Re: index prefetching

From: Tomas Vondra <tomas(dot)vondra(at)enterprisedb(dot)com>
To: Andres Freund <andres(at)anarazel(dot)de>
Cc: PostgreSQL Hackers <pgsql-hackers(at)lists(dot)postgresql(dot)org>, Georgios <gkokolatos(at)protonmail(dot)com>
Subject: Re: index prefetching
Date: 2023-06-09 10:18:11
Message-ID: a062ac09-c574-1d6a-22b6-f3cc0d28ed42@enterprisedb.com
Views: Raw Message | Whole Thread | Download mbox | Resend email
Thread:
Lists: pgsql-hackers

On 6/9/23 02:06, Andres Freund wrote:
> Hi,
>
> On 2023-06-08 17:40:12 +0200, Tomas Vondra wrote:
>> At pgcon unconference I presented a PoC patch adding prefetching for
>> indexes, along with some benchmark results demonstrating the (pretty
>> significant) benefits etc. The feedback was quite positive, so let me
>> share the current patch more widely.
>
> I'm really excited about this work.
>
>
>> 1) pairing-heap in GiST / SP-GiST
>>
>> For most AMs, the index state is pretty trivial - matching items from a
>> single leaf page. Prefetching that is pretty trivial, even if the
>> current API is a bit cumbersome.

RAW RECORDS
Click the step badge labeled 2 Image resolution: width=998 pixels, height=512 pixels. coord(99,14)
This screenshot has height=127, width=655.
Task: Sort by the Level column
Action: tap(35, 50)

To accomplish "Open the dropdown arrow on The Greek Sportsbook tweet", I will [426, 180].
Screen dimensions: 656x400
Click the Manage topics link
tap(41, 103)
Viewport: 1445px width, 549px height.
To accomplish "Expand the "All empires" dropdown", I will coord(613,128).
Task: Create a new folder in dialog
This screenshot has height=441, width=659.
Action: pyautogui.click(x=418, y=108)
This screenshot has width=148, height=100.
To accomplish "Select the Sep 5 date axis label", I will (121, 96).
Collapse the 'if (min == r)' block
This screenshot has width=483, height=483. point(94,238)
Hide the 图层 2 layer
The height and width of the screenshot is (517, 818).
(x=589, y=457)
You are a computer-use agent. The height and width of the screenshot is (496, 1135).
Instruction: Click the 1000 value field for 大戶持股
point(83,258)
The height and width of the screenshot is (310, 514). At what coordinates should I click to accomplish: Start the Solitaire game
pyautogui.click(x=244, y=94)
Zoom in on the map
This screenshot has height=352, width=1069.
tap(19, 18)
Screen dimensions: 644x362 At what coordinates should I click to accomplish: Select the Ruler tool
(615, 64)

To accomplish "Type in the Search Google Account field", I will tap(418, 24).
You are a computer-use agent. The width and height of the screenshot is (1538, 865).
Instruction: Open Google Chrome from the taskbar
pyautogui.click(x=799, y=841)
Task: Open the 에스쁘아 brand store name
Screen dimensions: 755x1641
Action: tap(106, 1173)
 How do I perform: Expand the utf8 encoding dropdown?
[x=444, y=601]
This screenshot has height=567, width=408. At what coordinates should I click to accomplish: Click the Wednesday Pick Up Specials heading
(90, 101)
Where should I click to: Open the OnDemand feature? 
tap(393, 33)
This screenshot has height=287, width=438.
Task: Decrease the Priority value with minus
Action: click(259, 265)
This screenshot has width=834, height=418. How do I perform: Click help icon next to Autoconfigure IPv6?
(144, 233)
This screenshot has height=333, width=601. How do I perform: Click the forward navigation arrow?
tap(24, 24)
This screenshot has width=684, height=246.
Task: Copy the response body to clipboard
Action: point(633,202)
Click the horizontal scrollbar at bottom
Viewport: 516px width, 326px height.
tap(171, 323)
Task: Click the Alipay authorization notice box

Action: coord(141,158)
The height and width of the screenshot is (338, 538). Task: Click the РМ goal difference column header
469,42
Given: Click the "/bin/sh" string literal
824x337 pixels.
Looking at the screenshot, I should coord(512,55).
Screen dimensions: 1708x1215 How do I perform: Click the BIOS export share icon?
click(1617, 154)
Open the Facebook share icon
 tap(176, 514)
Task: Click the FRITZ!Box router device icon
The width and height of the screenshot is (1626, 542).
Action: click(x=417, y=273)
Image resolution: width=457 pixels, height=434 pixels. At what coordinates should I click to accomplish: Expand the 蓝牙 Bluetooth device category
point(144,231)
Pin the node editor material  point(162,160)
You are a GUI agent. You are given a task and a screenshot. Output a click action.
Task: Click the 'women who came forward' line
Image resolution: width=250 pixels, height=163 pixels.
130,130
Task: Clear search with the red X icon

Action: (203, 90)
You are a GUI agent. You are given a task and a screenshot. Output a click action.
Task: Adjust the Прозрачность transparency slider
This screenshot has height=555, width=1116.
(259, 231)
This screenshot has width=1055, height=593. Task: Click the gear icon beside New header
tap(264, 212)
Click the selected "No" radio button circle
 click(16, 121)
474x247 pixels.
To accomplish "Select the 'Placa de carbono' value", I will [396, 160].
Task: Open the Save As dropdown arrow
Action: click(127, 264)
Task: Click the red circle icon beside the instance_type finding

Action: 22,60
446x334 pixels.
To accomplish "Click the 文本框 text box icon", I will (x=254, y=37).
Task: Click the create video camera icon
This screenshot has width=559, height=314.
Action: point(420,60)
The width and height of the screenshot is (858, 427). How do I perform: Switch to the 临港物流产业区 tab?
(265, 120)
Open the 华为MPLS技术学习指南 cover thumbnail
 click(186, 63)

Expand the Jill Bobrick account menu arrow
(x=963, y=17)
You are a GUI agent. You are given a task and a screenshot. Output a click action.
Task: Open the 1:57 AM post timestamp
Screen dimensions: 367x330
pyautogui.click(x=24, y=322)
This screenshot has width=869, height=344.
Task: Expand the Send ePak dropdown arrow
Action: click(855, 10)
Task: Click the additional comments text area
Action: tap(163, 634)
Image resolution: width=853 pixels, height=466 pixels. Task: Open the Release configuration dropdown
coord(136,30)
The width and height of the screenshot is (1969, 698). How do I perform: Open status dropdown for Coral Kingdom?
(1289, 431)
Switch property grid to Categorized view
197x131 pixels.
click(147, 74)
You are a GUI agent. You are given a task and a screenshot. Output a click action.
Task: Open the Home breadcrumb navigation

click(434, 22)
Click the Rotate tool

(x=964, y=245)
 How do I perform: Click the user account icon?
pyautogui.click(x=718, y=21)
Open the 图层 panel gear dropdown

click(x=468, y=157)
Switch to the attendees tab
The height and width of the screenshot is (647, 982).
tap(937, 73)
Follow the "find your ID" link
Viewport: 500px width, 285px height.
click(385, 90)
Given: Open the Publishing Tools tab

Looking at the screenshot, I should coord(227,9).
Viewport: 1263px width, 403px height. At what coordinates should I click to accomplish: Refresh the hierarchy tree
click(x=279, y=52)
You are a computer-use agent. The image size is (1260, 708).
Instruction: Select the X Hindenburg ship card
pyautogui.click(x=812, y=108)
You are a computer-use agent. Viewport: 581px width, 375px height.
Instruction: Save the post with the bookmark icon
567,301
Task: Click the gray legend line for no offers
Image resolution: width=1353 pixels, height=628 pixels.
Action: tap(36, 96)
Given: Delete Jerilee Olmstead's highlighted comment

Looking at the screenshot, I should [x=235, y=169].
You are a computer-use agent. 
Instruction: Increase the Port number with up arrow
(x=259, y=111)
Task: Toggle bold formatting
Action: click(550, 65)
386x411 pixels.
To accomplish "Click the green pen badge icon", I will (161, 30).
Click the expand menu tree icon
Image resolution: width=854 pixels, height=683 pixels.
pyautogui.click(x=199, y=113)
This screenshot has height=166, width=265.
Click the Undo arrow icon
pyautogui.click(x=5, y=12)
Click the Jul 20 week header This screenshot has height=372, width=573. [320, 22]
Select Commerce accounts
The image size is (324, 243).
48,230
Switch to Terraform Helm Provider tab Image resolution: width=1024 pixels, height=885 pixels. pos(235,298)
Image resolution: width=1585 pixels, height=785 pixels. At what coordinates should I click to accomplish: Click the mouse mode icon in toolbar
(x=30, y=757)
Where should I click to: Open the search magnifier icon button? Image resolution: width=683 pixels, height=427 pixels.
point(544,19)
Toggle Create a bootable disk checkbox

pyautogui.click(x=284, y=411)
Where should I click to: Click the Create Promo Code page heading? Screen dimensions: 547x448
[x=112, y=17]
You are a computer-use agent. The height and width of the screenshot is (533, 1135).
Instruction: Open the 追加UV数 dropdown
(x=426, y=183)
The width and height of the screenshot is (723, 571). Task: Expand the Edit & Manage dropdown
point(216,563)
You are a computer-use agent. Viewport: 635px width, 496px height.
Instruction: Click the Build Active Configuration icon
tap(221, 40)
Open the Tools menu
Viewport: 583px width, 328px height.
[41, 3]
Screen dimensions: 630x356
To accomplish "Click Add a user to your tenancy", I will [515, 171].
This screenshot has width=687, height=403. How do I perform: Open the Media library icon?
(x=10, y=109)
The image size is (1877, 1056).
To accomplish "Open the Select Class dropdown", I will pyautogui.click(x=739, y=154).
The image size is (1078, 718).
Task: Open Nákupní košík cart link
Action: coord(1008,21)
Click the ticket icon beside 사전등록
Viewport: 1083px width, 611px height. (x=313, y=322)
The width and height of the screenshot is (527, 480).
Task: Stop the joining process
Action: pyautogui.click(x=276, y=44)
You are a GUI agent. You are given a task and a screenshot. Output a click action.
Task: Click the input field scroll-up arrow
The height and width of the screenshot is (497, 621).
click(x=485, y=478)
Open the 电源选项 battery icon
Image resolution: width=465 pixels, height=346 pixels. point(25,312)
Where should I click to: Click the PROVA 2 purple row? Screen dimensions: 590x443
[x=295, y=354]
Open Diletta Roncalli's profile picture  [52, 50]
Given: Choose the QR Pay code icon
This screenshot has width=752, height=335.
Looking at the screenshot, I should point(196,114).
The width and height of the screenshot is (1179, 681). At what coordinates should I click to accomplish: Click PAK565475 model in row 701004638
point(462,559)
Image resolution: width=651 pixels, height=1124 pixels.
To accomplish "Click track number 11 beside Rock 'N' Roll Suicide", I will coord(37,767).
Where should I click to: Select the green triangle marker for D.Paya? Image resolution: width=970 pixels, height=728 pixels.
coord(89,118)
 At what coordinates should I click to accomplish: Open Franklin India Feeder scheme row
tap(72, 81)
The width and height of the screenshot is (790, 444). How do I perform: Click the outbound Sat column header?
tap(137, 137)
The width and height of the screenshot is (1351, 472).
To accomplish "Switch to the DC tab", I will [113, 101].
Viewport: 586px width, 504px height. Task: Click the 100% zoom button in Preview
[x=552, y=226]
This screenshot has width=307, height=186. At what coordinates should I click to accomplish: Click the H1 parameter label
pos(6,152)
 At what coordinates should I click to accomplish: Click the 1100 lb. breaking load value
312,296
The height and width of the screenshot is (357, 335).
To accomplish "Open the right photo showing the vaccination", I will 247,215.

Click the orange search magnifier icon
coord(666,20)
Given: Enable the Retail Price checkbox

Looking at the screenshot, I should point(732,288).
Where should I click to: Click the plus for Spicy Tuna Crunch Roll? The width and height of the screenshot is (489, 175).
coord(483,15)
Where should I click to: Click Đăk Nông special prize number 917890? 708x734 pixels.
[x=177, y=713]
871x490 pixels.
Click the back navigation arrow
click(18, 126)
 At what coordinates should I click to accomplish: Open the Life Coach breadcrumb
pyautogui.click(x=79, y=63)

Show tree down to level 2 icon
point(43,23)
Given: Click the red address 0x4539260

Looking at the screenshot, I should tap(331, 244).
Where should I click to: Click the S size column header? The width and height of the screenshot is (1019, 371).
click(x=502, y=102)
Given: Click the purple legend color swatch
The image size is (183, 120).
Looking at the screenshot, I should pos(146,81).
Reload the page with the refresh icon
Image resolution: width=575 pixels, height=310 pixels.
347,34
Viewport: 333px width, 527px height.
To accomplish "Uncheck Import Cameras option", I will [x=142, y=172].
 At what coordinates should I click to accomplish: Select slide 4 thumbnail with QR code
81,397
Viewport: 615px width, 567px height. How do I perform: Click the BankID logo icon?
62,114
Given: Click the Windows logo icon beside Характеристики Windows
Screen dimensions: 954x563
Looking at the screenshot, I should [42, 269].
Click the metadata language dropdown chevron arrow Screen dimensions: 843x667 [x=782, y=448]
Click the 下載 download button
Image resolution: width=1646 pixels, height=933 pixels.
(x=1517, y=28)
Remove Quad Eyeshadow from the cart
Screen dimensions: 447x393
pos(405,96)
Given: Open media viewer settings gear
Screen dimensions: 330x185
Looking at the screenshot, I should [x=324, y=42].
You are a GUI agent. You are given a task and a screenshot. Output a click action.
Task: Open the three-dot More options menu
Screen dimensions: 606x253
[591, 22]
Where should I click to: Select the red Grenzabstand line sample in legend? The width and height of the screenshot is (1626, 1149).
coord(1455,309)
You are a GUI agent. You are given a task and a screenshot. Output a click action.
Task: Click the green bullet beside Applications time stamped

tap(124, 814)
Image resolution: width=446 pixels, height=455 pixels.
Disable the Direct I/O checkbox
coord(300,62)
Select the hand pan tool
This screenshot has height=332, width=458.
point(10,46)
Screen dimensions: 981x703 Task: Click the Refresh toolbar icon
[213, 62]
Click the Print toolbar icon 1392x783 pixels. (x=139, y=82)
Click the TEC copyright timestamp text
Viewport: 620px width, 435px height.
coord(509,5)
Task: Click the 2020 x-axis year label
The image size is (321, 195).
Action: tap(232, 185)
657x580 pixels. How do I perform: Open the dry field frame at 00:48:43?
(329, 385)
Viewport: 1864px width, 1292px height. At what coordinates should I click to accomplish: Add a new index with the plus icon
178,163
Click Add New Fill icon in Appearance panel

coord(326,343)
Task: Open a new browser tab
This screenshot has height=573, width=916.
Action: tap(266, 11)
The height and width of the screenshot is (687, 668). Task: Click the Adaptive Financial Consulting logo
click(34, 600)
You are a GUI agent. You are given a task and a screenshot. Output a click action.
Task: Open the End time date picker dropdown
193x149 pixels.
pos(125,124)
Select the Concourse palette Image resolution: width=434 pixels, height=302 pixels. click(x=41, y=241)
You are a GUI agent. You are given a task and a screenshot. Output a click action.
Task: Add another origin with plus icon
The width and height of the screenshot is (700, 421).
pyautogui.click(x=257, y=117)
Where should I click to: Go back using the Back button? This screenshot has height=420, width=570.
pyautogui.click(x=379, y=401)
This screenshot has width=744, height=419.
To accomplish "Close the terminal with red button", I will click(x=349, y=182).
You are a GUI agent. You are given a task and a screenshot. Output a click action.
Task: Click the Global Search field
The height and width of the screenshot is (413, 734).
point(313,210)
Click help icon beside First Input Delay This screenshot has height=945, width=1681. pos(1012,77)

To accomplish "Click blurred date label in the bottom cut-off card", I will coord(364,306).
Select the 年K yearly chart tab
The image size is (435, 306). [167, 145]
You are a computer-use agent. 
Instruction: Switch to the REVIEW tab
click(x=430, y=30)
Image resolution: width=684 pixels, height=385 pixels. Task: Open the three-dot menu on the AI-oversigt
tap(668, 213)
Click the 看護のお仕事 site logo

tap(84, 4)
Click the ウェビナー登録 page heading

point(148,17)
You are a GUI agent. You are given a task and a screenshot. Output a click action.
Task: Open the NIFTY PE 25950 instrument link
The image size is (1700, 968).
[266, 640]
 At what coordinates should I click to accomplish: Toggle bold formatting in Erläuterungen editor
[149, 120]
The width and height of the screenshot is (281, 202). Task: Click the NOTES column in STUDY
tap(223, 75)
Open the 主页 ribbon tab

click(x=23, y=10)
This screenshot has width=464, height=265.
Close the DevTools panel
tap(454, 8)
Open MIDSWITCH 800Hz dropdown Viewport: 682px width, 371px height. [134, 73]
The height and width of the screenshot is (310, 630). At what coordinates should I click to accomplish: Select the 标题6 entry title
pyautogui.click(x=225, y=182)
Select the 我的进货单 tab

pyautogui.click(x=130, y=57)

EXERCISE TASK 1
In the index prefetching message, where did Tomas Vondra present his PoC patch?
EXERCISE TASK 2
List every email address in the From, To, and Cc lines of the index prefetching message.
EXERCISE TASK 3
From the index prefetching message, return the passage between "On 6/9/23 02:06, Andres" and "patch more widely.", inclusive.

EXPECTED ANSWER 1
At the pgcon unconference.

EXPECTED ANSWER 2
tomas(dot)vondra(at)enterprisedb(dot)com
andres(at)anarazel(dot)de
pgsql-hackers(at)lists(dot)postgresql(dot)org
gkokolatos(at)protonmail(dot)com

EXPECTED ANSWER 3
On 6/9/23 02:06, Andres Freund wrote:
> Hi,
>
> On 2023-06-08 17:40:12 +0200, Tomas Vondra wrote:
>> At pgcon unconference I presented a PoC patch adding prefetching for
>> indexes, along with some benchmark results demonstrating the (pretty
>> significant) benefits etc. The feedback was quite positive, so let me
>> share the current patch more widely.